スモールトーク
ツーリング
もう随分と昔の夏のことですが、京都まで旧道を使って、日帰りのツーリングに出掛けたことがあります。私はクランクケースにオイルの滲んだホンダのバーチカルツイン、連れはボイラーサウンドが響くヤマハの2スト水冷、ともに中古の250CCでした。早起きしてスタートしたのですが、事件は途中の峠道で起こりました。ヤマハのクラッチが効かなくなったのです。アップダウンの多い道を、回転を合わせて騙しながらギアチェンジして、何とかバイクショップの看板を見つけたものの、クラッチワイヤが切れているのにお盆休みでパーツが入らないとのこと。
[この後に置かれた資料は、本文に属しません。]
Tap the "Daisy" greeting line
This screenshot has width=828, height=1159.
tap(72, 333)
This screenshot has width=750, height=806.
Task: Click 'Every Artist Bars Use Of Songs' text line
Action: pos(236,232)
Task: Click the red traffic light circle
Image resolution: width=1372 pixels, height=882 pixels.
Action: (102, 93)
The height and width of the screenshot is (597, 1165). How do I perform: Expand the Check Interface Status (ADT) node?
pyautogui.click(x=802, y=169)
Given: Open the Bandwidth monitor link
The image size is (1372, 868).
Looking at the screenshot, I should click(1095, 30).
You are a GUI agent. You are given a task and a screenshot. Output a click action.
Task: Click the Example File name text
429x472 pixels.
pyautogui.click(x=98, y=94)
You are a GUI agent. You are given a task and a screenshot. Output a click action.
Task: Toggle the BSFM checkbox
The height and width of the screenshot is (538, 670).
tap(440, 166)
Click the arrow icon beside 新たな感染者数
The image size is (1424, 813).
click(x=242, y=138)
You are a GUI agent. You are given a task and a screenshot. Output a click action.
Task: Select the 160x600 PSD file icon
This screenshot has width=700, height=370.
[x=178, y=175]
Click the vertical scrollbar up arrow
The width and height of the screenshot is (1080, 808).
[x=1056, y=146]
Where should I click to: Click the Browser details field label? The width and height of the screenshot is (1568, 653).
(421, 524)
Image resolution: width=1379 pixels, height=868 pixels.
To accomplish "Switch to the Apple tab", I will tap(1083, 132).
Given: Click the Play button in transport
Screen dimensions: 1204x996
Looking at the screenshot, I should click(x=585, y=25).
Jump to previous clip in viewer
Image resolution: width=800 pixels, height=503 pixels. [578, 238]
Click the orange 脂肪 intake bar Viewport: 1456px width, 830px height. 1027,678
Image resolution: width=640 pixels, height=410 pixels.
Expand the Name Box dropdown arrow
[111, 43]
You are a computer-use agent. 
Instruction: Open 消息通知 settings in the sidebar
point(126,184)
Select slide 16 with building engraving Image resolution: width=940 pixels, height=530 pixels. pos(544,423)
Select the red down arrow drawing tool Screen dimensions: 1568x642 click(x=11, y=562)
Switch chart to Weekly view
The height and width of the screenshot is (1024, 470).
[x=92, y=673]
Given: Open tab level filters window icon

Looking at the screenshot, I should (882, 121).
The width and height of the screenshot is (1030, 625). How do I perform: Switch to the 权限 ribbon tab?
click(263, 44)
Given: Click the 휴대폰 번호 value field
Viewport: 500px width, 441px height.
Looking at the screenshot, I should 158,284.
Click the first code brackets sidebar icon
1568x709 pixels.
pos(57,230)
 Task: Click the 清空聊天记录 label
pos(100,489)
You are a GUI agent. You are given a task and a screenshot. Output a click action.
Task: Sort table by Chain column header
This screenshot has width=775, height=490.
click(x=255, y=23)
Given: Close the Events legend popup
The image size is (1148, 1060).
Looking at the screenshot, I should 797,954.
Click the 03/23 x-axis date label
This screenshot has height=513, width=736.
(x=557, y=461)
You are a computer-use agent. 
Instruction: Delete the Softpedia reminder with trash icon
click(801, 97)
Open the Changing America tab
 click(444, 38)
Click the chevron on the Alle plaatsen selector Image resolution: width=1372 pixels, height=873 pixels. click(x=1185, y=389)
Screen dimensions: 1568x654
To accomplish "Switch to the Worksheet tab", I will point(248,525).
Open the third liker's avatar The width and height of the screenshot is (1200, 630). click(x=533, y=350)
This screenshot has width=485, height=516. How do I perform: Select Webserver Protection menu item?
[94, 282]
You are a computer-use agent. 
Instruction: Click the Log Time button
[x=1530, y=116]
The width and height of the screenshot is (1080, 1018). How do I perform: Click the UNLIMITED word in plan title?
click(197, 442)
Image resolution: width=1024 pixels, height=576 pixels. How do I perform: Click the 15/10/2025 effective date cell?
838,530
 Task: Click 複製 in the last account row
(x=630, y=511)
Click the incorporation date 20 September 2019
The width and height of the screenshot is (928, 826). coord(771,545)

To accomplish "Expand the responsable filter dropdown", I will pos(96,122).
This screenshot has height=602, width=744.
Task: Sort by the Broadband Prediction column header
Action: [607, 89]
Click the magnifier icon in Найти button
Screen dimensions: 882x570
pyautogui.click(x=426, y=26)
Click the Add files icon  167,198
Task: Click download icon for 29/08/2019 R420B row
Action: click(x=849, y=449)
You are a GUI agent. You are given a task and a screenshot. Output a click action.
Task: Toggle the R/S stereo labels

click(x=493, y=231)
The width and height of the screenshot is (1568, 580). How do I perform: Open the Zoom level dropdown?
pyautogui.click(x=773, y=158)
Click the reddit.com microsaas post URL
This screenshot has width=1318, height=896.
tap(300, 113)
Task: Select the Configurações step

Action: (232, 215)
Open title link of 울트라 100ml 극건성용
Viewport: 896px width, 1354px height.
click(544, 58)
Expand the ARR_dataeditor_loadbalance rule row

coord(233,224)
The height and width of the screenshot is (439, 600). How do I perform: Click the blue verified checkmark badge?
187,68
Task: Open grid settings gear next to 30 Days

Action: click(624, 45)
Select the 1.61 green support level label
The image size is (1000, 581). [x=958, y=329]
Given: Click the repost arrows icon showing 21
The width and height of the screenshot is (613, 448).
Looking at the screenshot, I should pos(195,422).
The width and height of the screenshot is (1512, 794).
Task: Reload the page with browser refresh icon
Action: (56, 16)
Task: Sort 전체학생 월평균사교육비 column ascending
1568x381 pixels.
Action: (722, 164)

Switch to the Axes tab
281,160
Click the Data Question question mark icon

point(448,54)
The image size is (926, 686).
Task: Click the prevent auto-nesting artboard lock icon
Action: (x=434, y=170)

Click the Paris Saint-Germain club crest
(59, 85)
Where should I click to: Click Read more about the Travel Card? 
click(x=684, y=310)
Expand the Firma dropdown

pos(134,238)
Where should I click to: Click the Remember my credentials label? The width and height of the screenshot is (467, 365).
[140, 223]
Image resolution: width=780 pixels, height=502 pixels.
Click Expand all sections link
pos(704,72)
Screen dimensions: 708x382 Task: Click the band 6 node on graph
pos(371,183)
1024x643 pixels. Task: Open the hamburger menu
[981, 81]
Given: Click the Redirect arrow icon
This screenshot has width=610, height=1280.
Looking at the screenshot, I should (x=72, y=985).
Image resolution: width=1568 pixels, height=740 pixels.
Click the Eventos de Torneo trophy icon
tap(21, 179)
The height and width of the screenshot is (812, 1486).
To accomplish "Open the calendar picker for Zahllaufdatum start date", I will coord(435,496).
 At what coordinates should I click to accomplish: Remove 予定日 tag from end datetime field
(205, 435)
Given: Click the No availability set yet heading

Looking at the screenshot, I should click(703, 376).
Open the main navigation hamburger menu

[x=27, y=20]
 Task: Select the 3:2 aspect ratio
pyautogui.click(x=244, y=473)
どこかに在庫があるかもしれないと、少し戸が開いていた自転車屋さんに入ってみると、ステテコの親爺が箸を握ったまま奥から出てきて、事情を話すと、「飯を食うまで待て」と引っ込んでしまいます。時間の無駄かと思い始めた頃、着替えて出てきた親爺はさっと修理を終えてしまいました。「昔はこうやって部品を作ったものだ」と、当たり前のことのように話してくれました。実は、店の奥に引っ込む前にハンダごての電源を入れて、こてが暖まるまでの間に飯と着替を済ますという段取りだったのです。おかげで何とか銀閣寺までたどり着き、使い込んで燻し銀のようになったイーハトーブのお出迎えをうけて無事に引き返しました。